Los Santos Padres hablan más sobre la lucha en contra de las tentaciones y el esfuerzo ascético, que de las bondades y alegrías del Reino de los Cielos, ya que ellos sabían la tendencia meramente humana, de alcanzar rápido y fácilmente el momento de la Resurrección, pasando con rapidez o saltando el dolor de la Cruz.
El Señor es el Maestro, el único que puede enseñarnos, aconsejarnos correctamente para la redención, por medio de Su Palabra y Su vida. También, por medio de Su humildad, de Su paciencia, de los trabajos que debió pasar cuando ayunó cuarenta días, Su oración, las ofensas y burlas que soportó y, finalmente, la terrible Cruz y muerte, coronada con Su redentora Resurreción, convirtiéndose en nuestro único Maestro. También todos los santos de nuestra Iglesia, discípulos auténticos del Salvador, por medio de sus palabras y hechos, no hacen otra cosa que ofrecernos una interpretación correcta, una explicación y una aplicación práctica de esta única enseñanza de nuestro Señor.

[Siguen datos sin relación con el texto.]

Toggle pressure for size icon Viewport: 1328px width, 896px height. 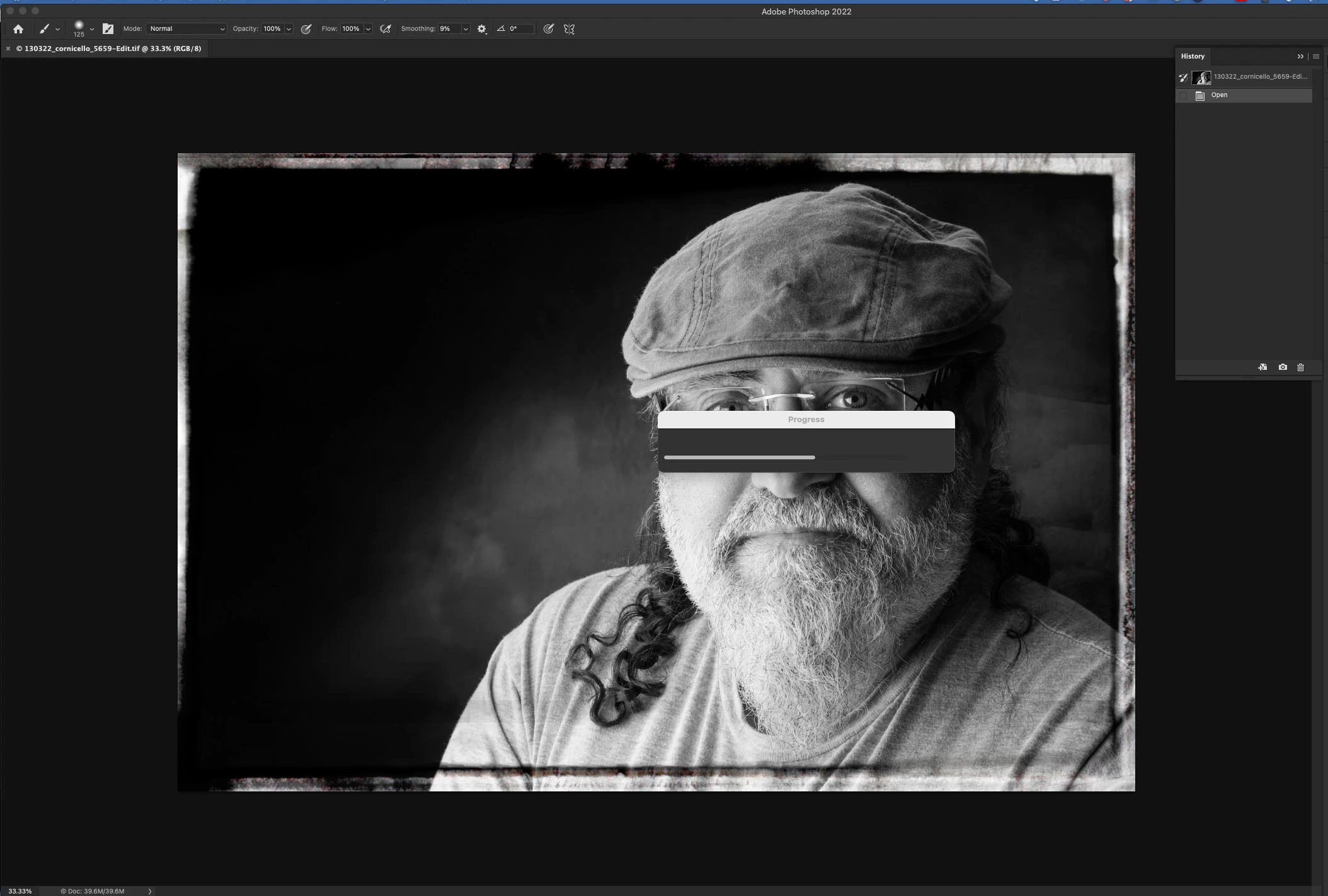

La Resurrección del Señor, Su Palabra, “Desde hoy verán los cielos abiertos y a los ánteles de Dios subiendo y descendiendo sobre el Hijo del hombre” (Juan, 1, 52), Su Transfiguración en el Monte Tabor y la vista de Su gloria, ofrecida a Sus discípulos, nos muestra la alegría y la gloria de los discípulos del Redentor, de todos los tiempos, que comienza a partir de esta vida para unirse con la otra, sin tener fin..
Sólo cuando alguien está por alcanzar esta alegría espiritual que proviene de la visión de la gloria de Dios, puede en realidad sobrepasar en verdad las alegrias y placeres de este mundo y percibir la mentira, el engaño y la nimiedad que hay en él.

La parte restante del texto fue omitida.